• [Problem requirements]: Every line below must be given again exactly.

·····

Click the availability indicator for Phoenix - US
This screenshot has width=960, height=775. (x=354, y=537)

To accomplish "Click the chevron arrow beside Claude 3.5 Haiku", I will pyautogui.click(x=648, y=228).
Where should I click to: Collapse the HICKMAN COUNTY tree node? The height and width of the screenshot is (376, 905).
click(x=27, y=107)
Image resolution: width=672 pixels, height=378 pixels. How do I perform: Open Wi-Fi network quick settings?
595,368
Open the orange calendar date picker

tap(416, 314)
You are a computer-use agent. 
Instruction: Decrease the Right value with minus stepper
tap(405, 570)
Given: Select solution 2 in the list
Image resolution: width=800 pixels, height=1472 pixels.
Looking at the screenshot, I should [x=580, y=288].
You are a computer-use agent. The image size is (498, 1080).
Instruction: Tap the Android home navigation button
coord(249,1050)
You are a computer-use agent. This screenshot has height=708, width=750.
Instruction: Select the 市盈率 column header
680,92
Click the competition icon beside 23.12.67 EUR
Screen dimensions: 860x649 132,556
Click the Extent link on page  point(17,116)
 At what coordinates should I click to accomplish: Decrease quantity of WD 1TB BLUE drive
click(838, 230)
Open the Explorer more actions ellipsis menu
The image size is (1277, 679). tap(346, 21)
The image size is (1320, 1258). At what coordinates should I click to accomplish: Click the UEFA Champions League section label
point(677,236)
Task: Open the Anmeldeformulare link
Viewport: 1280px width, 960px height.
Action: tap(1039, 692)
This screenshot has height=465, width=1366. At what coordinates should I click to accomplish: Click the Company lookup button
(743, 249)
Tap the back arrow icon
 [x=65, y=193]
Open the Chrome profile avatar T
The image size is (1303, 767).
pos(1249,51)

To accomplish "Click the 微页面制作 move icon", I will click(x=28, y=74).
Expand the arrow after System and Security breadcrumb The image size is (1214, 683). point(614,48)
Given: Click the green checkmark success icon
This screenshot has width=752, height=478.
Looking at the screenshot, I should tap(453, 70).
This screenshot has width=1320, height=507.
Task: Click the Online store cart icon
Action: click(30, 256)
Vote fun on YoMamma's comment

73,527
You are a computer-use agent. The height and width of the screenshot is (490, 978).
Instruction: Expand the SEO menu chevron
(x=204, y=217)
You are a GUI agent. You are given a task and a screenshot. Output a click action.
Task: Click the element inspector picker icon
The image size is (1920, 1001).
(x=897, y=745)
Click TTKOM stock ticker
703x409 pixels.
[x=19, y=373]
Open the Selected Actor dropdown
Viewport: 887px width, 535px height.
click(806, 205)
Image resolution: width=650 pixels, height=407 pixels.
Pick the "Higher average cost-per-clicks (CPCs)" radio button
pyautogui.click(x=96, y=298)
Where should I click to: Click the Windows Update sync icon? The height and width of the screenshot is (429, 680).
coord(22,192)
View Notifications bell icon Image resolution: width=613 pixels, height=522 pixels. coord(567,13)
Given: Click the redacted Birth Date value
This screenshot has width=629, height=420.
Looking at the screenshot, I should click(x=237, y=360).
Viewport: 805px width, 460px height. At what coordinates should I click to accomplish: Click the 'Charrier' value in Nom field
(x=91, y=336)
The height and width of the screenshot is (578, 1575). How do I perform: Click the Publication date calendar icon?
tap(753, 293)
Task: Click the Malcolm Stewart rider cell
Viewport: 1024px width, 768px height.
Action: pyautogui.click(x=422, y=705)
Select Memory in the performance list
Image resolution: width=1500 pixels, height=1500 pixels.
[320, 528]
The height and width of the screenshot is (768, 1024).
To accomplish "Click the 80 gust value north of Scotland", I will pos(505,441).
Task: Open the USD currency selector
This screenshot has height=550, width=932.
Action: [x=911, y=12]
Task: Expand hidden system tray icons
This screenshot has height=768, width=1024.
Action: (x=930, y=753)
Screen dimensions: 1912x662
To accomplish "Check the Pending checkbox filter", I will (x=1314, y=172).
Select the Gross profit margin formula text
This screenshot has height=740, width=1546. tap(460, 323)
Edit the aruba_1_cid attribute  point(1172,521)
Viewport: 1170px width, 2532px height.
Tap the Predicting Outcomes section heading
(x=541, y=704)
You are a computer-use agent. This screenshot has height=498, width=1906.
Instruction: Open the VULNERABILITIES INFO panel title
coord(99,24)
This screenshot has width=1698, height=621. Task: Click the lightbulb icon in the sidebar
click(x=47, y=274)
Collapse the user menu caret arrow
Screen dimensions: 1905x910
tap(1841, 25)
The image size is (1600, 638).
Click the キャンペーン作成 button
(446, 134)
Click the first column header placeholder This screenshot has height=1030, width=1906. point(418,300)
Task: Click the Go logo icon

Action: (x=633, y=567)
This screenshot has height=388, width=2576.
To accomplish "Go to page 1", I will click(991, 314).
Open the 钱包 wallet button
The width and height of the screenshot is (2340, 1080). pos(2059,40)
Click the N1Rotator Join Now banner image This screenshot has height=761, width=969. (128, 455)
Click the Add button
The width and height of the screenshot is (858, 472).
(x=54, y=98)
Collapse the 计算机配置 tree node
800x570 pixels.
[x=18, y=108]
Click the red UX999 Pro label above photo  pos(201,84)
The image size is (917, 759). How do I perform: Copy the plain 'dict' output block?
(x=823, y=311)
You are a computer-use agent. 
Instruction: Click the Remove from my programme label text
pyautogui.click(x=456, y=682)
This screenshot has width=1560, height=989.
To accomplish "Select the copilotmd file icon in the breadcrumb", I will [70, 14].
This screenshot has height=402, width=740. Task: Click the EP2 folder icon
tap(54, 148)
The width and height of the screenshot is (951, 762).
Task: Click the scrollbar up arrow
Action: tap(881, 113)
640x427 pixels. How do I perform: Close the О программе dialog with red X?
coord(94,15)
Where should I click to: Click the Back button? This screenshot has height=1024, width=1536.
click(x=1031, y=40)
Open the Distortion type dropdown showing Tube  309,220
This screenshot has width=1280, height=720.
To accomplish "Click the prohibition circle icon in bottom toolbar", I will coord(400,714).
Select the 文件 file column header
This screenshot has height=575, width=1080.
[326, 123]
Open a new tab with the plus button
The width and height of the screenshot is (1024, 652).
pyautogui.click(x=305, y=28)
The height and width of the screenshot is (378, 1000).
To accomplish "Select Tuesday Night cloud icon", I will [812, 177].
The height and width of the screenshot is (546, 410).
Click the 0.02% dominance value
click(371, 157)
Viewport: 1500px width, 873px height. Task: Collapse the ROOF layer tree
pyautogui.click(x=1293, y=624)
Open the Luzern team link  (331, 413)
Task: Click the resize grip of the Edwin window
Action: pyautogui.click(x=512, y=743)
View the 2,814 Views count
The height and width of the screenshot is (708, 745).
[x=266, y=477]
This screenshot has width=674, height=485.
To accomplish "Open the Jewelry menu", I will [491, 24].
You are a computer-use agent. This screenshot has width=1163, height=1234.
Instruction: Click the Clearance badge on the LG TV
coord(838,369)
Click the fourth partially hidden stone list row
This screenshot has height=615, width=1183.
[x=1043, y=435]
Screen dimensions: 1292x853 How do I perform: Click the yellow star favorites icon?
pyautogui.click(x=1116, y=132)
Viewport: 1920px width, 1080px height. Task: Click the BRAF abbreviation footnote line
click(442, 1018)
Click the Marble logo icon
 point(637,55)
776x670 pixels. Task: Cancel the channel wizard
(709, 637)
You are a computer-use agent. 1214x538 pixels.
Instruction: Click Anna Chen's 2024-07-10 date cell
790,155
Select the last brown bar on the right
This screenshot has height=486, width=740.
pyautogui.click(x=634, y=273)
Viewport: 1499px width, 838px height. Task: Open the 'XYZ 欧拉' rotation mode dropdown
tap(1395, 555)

·····

• [Task result]:
Click the availability indicator for Phoenix - US
This screenshot has width=960, height=775. (x=354, y=537)

To accomplish "Click the chevron arrow beside Claude 3.5 Haiku", I will pyautogui.click(x=648, y=228).
Where should I click to: Collapse the HICKMAN COUNTY tree node? The height and width of the screenshot is (376, 905).
click(x=27, y=107)
Image resolution: width=672 pixels, height=378 pixels. How do I perform: Open Wi-Fi network quick settings?
595,368
Open the orange calendar date picker

tap(416, 314)
You are a computer-use agent. 
Instruction: Decrease the Right value with minus stepper
tap(405, 570)
Given: Select solution 2 in the list
Image resolution: width=800 pixels, height=1472 pixels.
Looking at the screenshot, I should [x=580, y=288].
You are a computer-use agent. The image size is (498, 1080).
Instruction: Tap the Android home navigation button
coord(249,1050)
You are a computer-use agent. This screenshot has height=708, width=750.
Instruction: Select the 市盈率 column header
680,92
Click the competition icon beside 23.12.67 EUR
Screen dimensions: 860x649 132,556
Click the Extent link on page  point(17,116)
 At what coordinates should I click to accomplish: Decrease quantity of WD 1TB BLUE drive
click(838, 230)
Open the Explorer more actions ellipsis menu
The image size is (1277, 679). tap(346, 21)
The image size is (1320, 1258). At what coordinates should I click to accomplish: Click the UEFA Champions League section label
point(677,236)
Task: Open the Anmeldeformulare link
Viewport: 1280px width, 960px height.
Action: tap(1039, 692)
This screenshot has height=465, width=1366. At what coordinates should I click to accomplish: Click the Company lookup button
(743, 249)
Tap the back arrow icon
 [x=65, y=193]
Open the Chrome profile avatar T
The image size is (1303, 767).
pos(1249,51)

To accomplish "Click the 微页面制作 move icon", I will click(x=28, y=74).
Expand the arrow after System and Security breadcrumb The image size is (1214, 683). point(614,48)
Given: Click the green checkmark success icon
This screenshot has width=752, height=478.
Looking at the screenshot, I should tap(453, 70).
This screenshot has width=1320, height=507.
Task: Click the Online store cart icon
Action: click(30, 256)
Vote fun on YoMamma's comment

73,527
You are a computer-use agent. The height and width of the screenshot is (490, 978).
Instruction: Expand the SEO menu chevron
(x=204, y=217)
You are a GUI agent. You are given a task and a screenshot. Output a click action.
Task: Click the element inspector picker icon
The image size is (1920, 1001).
(x=897, y=745)
Click TTKOM stock ticker
703x409 pixels.
[x=19, y=373]
Open the Selected Actor dropdown
Viewport: 887px width, 535px height.
click(806, 205)
Image resolution: width=650 pixels, height=407 pixels.
Pick the "Higher average cost-per-clicks (CPCs)" radio button
pyautogui.click(x=96, y=298)
Where should I click to: Click the Windows Update sync icon? The height and width of the screenshot is (429, 680).
coord(22,192)
View Notifications bell icon Image resolution: width=613 pixels, height=522 pixels. coord(567,13)
Given: Click the redacted Birth Date value
This screenshot has width=629, height=420.
Looking at the screenshot, I should click(x=237, y=360).
Viewport: 805px width, 460px height. At what coordinates should I click to accomplish: Click the 'Charrier' value in Nom field
(x=91, y=336)
The height and width of the screenshot is (578, 1575). How do I perform: Click the Publication date calendar icon?
tap(753, 293)
Task: Click the Malcolm Stewart rider cell
Viewport: 1024px width, 768px height.
Action: pyautogui.click(x=422, y=705)
Select Memory in the performance list
Image resolution: width=1500 pixels, height=1500 pixels.
[320, 528]
The height and width of the screenshot is (768, 1024).
To accomplish "Click the 80 gust value north of Scotland", I will pos(505,441).
Task: Open the USD currency selector
This screenshot has height=550, width=932.
Action: [x=911, y=12]
Task: Expand hidden system tray icons
This screenshot has height=768, width=1024.
Action: (x=930, y=753)
Screen dimensions: 1912x662
To accomplish "Check the Pending checkbox filter", I will (x=1314, y=172).
Select the Gross profit margin formula text
This screenshot has height=740, width=1546. tap(460, 323)
Edit the aruba_1_cid attribute  point(1172,521)
Viewport: 1170px width, 2532px height.
Tap the Predicting Outcomes section heading
(x=541, y=704)
You are a computer-use agent. This screenshot has height=498, width=1906.
Instruction: Open the VULNERABILITIES INFO panel title
coord(99,24)
This screenshot has width=1698, height=621. Task: Click the lightbulb icon in the sidebar
click(x=47, y=274)
Collapse the user menu caret arrow
Screen dimensions: 1905x910
tap(1841, 25)
The image size is (1600, 638).
Click the キャンペーン作成 button
(446, 134)
Click the first column header placeholder This screenshot has height=1030, width=1906. point(418,300)
Task: Click the Go logo icon

Action: (x=633, y=567)
This screenshot has height=388, width=2576.
To accomplish "Go to page 1", I will click(991, 314).
Open the 钱包 wallet button
The width and height of the screenshot is (2340, 1080). pos(2059,40)
Click the N1Rotator Join Now banner image This screenshot has height=761, width=969. (128, 455)
Click the Add button
The width and height of the screenshot is (858, 472).
(x=54, y=98)
Collapse the 计算机配置 tree node
800x570 pixels.
[x=18, y=108]
Click the red UX999 Pro label above photo  pos(201,84)
The image size is (917, 759). How do I perform: Copy the plain 'dict' output block?
(x=823, y=311)
You are a computer-use agent. 
Instruction: Click the Remove from my programme label text
pyautogui.click(x=456, y=682)
This screenshot has width=1560, height=989.
To accomplish "Select the copilotmd file icon in the breadcrumb", I will [70, 14].
This screenshot has height=402, width=740. Task: Click the EP2 folder icon
tap(54, 148)
The width and height of the screenshot is (951, 762).
Task: Click the scrollbar up arrow
Action: tap(881, 113)
640x427 pixels. How do I perform: Close the О программе dialog with red X?
coord(94,15)
Where should I click to: Click the Back button? This screenshot has height=1024, width=1536.
click(x=1031, y=40)
Open the Distortion type dropdown showing Tube  309,220
This screenshot has width=1280, height=720.
To accomplish "Click the prohibition circle icon in bottom toolbar", I will coord(400,714).
Select the 文件 file column header
This screenshot has height=575, width=1080.
[326, 123]
Open a new tab with the plus button
The width and height of the screenshot is (1024, 652).
pyautogui.click(x=305, y=28)
The height and width of the screenshot is (378, 1000).
To accomplish "Select Tuesday Night cloud icon", I will [812, 177].
The height and width of the screenshot is (546, 410).
Click the 0.02% dominance value
click(371, 157)
Viewport: 1500px width, 873px height. Task: Collapse the ROOF layer tree
pyautogui.click(x=1293, y=624)
Open the Luzern team link  (331, 413)
Task: Click the resize grip of the Edwin window
Action: pyautogui.click(x=512, y=743)
View the 2,814 Views count
The height and width of the screenshot is (708, 745).
[x=266, y=477]
This screenshot has width=674, height=485.
To accomplish "Open the Jewelry menu", I will [491, 24].
You are a computer-use agent. This screenshot has width=1163, height=1234.
Instruction: Click the Clearance badge on the LG TV
coord(838,369)
Click the fourth partially hidden stone list row
This screenshot has height=615, width=1183.
[x=1043, y=435]
Screen dimensions: 1292x853 How do I perform: Click the yellow star favorites icon?
pyautogui.click(x=1116, y=132)
Viewport: 1920px width, 1080px height. Task: Click the BRAF abbreviation footnote line
click(442, 1018)
Click the Marble logo icon
 point(637,55)
776x670 pixels. Task: Cancel the channel wizard
(709, 637)
You are a computer-use agent. 1214x538 pixels.
Instruction: Click Anna Chen's 2024-07-10 date cell
790,155
Select the last brown bar on the right
This screenshot has height=486, width=740.
pyautogui.click(x=634, y=273)
Viewport: 1499px width, 838px height. Task: Open the 'XYZ 欧拉' rotation mode dropdown
tap(1395, 555)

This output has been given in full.